Author(s): Martin De Bie, Ivan Twohig
This experimentation have been made for a piece called « EMF topography« , part of the project « XYZ(t)-a » in collaboration with Ivan Twohig.
Embossing paper is a nice way to create pattern or typography in relief on paper. Usually, we did it manually like this tutorial explain it. But for this piece the aim was to emboss a map on a sheet of paper of 2m20 by 1m30, to realise this we have decide to use a cnc milling machine from the AVlab (fablab) of Strasbourg.
First step have been to find a proper tools to made it, we have buy an embossing stylus to explose it and just keep the metallic part, which was perfectly fitting into the cnc tool.
For the paper, you can use different kind but a thick one is better to mark well the trace of the tool (in our case Arches paper) and behind the paper you need a soft/resilient material, first i use multiple layer of waxed tablecloth but the perfect material was bulgomme an element that you usually put under a tablecloth.
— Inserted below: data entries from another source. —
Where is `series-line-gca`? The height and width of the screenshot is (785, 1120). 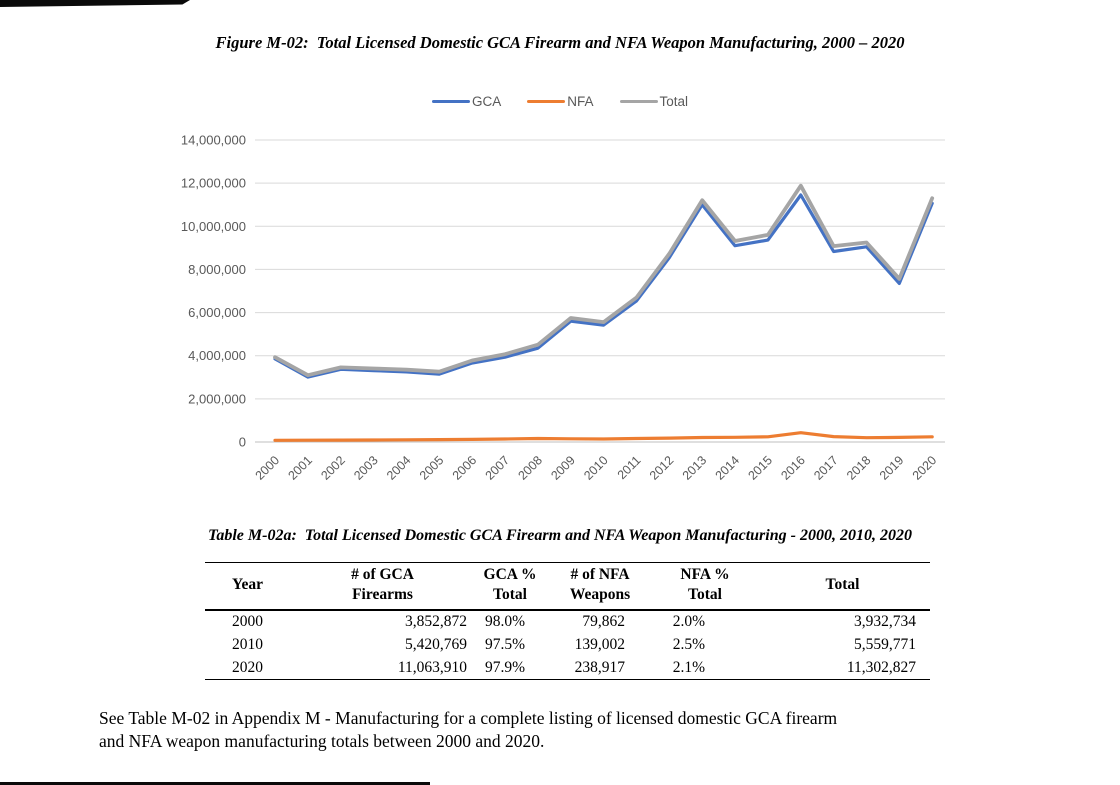 series-line-gca is located at coordinates (604, 286).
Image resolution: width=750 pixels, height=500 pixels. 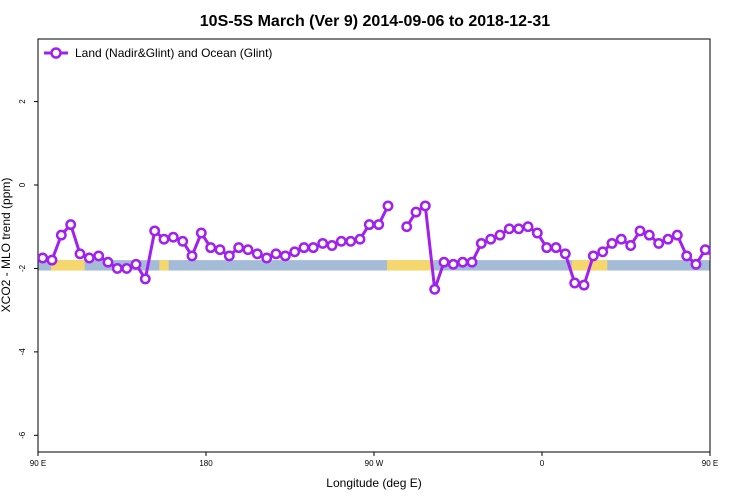 I want to click on x-axis: 90 E 180 90 W 0 90 E, so click(x=374, y=460).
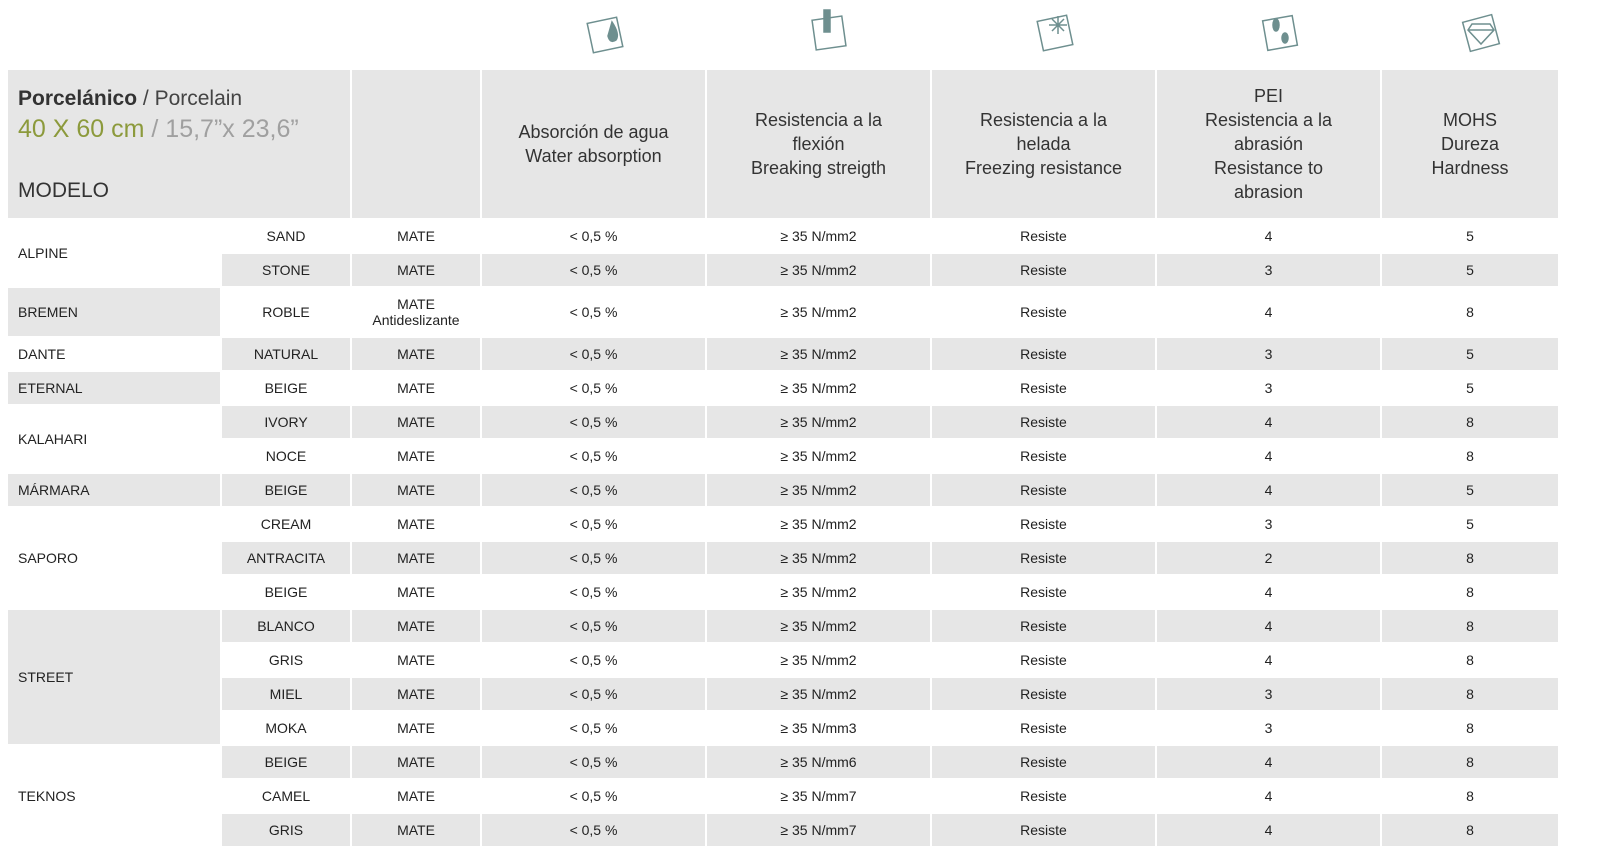  What do you see at coordinates (114, 312) in the screenshot?
I see `model-cell: BREMEN` at bounding box center [114, 312].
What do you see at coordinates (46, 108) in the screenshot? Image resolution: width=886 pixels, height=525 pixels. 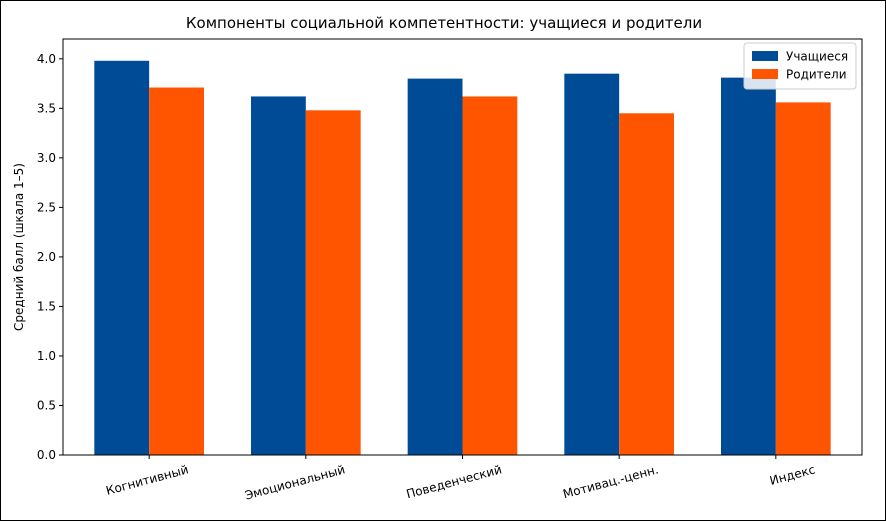 I see `y-tick-label: 3.5` at bounding box center [46, 108].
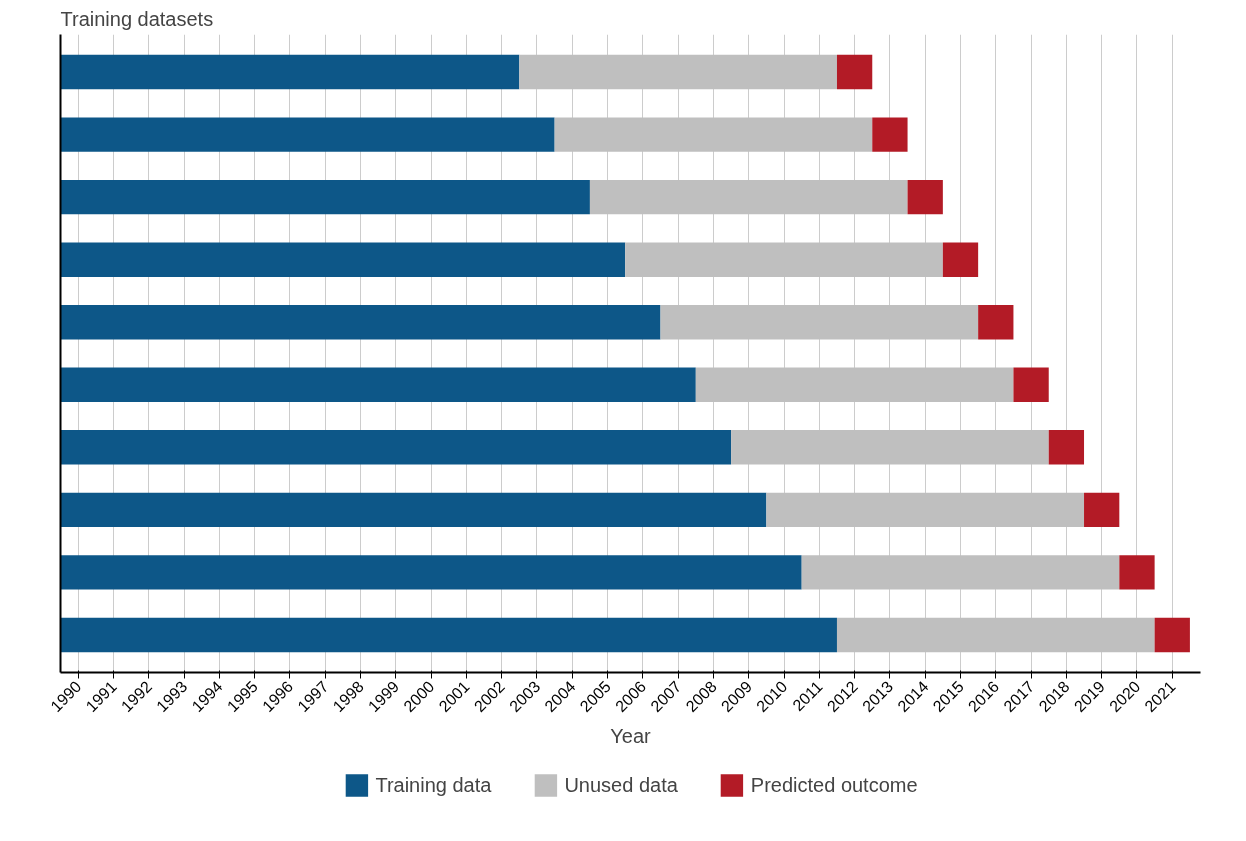  What do you see at coordinates (434, 785) in the screenshot?
I see `legend-label: Training data` at bounding box center [434, 785].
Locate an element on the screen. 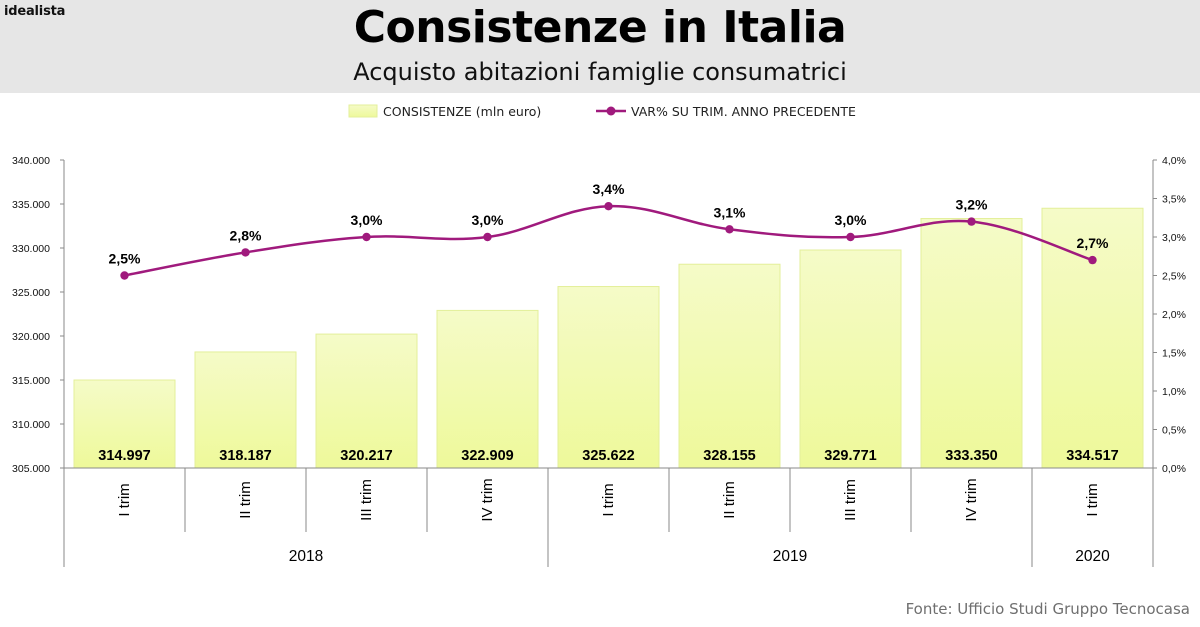 The image size is (1200, 627). y-tick-label: 325.000 is located at coordinates (31, 293).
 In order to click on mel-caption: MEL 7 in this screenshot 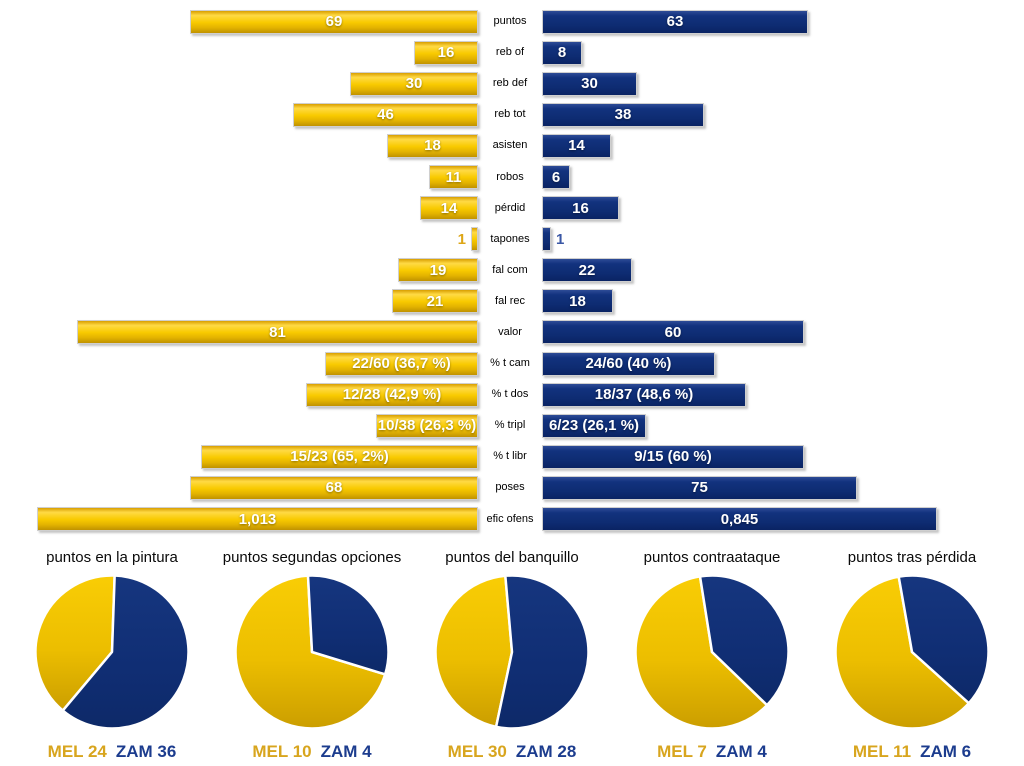, I will do `click(682, 751)`.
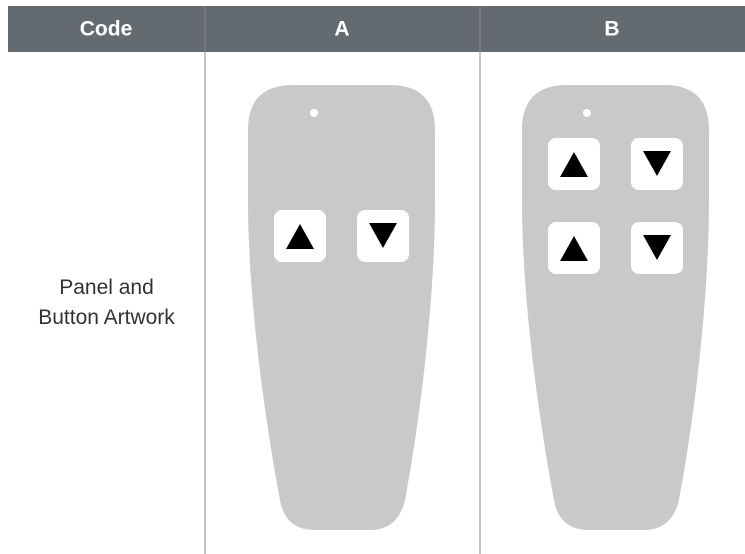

For the first tests, the aim was to try how deep we can go to the material to have a good relief without scratch it.
This settings really depends on the machine that you will use, the thickness of your paper and the resilient material that you put behind. In my case, i was able to go down to 2mm.
After everything was try in small scale i start to work in big scale, a piece of paper of 2m20 by 1m30. We start by attaching the paper to bed of the machine without damage the back which the side that we wanted to exposed.
Everything was ok during the first ten minutes but with the pressure the paper start to create some waves where the fraise enter into the paper and scratch it.
For the second try and to not reproduce our mistake, we decide to build a simple tool, made in wood with the laser cut, attach to the head of the cnc machine to keep the paper flat around the fraise when we emboss it and avoid scratch. Details and download here.
And we restart the process a second time.
Here you can see the result of this process exhibit into the exhibition « From bits to paper« .
I would like to thanks people from the AVlab for their help (Cléo, Vincent, Diane, Hervé…).